Originaire du Cameroun, Pierre* n’a jamais envisagé une autre voie que la médecine. Et pour réaliser son rêve, celui qui est actuellement interne en ophtalmologie, a d’abord misé sur la France. Pourtant, son internat, il le réalise actuellement en Allemagne, en espérant revenir ensuite exercer dans l’Hexagone.
Retour en 2006 au Cameroun. Malgré la réussite au concours d’une école privée de médecine camerounaise, Pierre ne peut y entrer en raison de frais de scolarité trop élevés. Ils s’élèvent à 1 600 euros par an dans un pays où le revenu mensuel moyen est de 200 euros, un sacrifice trop lourd pour sa famille. Il se résigne à intégrer l’université publique, pour y suivre des études de physique, mais toujours avec l’idée de rejoindre le vieux continent par la suite. Deux stages, l’un en médecine nucléaire et l’autre en radiothérapie, le ramènent à la médecine. « Ces expériences ont renforcé mon envie de devenir médecin. Depuis ma licence, je préparais mon dossier afin d’être accepté dans une université française », confie-t-il. Avec une licence et un double master en physique, il ne peut prétendre à la passerelle pour intégrer directement le cursus en médecine et échapper au concours de première année. En 2014, il s’inscrit donc en Paces à l’Université Paris-Saclay (première année commune aux études de santé).
« J’ai pu faire un stage pendant mon externat à la faculté de médecine Paris-Saclay en ophtalmologie, cela a été un déclencheur. J’ai su que c’était la spécialité que je voulais faire », se souvient Pierre, alors interne en 3e année de médecine. Mais, au moment des ECN (épreuves classantes nationales), c’est la douche froide.
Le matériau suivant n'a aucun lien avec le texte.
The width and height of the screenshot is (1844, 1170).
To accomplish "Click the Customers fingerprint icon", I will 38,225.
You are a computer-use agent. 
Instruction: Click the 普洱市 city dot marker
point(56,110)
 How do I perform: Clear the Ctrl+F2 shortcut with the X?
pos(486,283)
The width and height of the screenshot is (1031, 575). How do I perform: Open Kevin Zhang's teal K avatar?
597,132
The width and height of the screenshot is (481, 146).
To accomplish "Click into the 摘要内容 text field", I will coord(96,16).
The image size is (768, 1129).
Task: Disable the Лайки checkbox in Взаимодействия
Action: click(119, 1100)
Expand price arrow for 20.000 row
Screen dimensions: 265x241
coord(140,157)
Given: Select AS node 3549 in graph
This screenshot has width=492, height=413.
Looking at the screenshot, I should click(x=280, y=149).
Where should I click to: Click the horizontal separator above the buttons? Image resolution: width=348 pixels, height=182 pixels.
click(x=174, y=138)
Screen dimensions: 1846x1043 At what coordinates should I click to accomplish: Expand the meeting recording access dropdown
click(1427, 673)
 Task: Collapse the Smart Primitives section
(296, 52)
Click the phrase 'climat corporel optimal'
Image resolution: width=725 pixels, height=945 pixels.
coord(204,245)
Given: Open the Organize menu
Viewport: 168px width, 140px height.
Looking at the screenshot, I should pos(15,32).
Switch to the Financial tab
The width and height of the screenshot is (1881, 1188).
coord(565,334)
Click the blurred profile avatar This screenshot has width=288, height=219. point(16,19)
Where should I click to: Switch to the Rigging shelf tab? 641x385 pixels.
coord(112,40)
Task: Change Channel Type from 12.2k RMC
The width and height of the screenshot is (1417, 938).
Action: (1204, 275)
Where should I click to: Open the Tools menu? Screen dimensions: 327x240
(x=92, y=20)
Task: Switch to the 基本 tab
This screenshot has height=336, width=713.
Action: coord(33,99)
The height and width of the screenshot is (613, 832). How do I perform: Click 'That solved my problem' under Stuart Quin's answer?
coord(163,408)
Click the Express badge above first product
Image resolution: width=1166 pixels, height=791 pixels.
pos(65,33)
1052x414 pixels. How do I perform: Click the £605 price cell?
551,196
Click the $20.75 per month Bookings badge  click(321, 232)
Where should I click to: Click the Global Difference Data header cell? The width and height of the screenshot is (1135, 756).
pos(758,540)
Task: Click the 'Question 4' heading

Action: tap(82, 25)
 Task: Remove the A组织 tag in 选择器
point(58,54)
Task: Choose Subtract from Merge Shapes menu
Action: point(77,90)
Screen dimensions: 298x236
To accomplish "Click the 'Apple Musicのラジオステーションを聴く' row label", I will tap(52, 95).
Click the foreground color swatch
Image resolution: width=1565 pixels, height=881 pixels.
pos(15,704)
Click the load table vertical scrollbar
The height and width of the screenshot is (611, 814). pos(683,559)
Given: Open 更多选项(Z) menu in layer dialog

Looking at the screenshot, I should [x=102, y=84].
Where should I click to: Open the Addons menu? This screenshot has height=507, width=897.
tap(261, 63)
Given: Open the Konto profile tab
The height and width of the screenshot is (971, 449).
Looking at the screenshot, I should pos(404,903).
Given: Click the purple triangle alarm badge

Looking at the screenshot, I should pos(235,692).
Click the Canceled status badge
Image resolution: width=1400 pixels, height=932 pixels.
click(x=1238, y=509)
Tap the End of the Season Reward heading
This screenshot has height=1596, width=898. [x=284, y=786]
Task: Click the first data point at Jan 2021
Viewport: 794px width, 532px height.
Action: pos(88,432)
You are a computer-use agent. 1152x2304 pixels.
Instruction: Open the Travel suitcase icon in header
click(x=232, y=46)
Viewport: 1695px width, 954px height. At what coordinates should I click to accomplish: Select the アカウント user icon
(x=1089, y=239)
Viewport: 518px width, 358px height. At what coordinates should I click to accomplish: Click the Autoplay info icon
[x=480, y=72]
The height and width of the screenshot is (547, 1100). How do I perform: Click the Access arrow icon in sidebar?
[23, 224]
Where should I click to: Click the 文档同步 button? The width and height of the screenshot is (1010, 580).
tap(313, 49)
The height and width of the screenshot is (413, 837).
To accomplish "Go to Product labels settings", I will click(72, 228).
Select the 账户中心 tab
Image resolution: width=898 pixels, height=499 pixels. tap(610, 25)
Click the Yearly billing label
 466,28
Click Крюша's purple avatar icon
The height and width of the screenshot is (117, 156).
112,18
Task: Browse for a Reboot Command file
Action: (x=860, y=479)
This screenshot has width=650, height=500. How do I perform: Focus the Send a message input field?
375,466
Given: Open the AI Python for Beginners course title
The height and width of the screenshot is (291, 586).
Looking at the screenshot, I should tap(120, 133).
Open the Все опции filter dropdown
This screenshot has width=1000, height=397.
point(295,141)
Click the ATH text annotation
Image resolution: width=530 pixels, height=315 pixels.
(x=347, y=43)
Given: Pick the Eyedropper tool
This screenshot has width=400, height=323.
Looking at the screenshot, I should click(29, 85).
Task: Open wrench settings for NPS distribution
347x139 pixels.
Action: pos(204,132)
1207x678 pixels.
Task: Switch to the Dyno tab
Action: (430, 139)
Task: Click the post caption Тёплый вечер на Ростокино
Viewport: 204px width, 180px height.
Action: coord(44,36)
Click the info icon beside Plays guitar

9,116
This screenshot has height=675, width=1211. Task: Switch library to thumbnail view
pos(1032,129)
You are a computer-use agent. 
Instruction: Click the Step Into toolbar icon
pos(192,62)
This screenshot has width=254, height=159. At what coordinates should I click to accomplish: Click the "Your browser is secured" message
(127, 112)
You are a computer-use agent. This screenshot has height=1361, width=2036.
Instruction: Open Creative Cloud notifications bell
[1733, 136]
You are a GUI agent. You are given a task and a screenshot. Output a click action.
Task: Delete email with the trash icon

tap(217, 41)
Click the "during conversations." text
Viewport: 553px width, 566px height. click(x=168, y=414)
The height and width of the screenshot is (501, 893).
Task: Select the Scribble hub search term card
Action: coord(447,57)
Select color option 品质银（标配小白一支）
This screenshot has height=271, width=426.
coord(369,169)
Classé 3 000e, il n’a aucune chance d’intégrer cette spécialité en France. Plutôt que de renoncer, il décide de partir en Allemagne.
Une fois l’externat terminé à Paris, faute de pouvoir intégrer la spécialité de son choix, Pierre décide de s’envoler pour l’Allemagne. Plusieurs documents sont nécessaires pour poursuivre ce cursus Outre-Rhin : l’équivalence de diplôme et des niveaux élevés en “langue courante et médicale” sont exigés. Pour atteindre son but, de septembre 2020 à fin mai 2021, il ne suit que des cours intensifs d’Allemand. Il lui faut prouver un niveau avancé en langue générale et expérimenté en langue médicale. « Honnêtement, même avec un niveau expérimenté, reconnaît-il aujourd’hui, c’est compliqué ».
Le parcours du combattant continu
Son Fachsprachprüfung, examen de langue pour les étudiants en médecine, en poche, il ne lui reste plus qu’à trouver un stage qui lui permette de faire sa spécialisation. « En Allemagne, le système est très différent. Il faut chercher soi-même son poste d’interne. Tu postules comme pour n’importe quel autre travail. Les étudiants germaniques passent leur dernière année de stage dans la spécialité qu’ils veulent obtenir », explique-t-il. Mais sa persévérance paie. Au bout de 4 mois, il trouve un poste d’interne en ophtalmologie dans un hôpital allemand. « Ici aussi, l’ophtalmologie est une spécialité prisée », concède-t-il.
À présent, il lui reste deux ans à effectuer avant de faire valider son « Logbuch, un portofolio avec toutes tes compétences. Elles sont validées par tes maîtres de stages. C’est pourquoi il est important de choisir les stages qui te permettent de valider les compétences », explique-t-il. Une fois son Logbuch complet, il pourra l’envoyer au Bundesärztekammer, (Ordre fédéral des médecins en Allemagne) , qui lui permettra de passer l’examen final. Le jeune médecin compte revenir en France.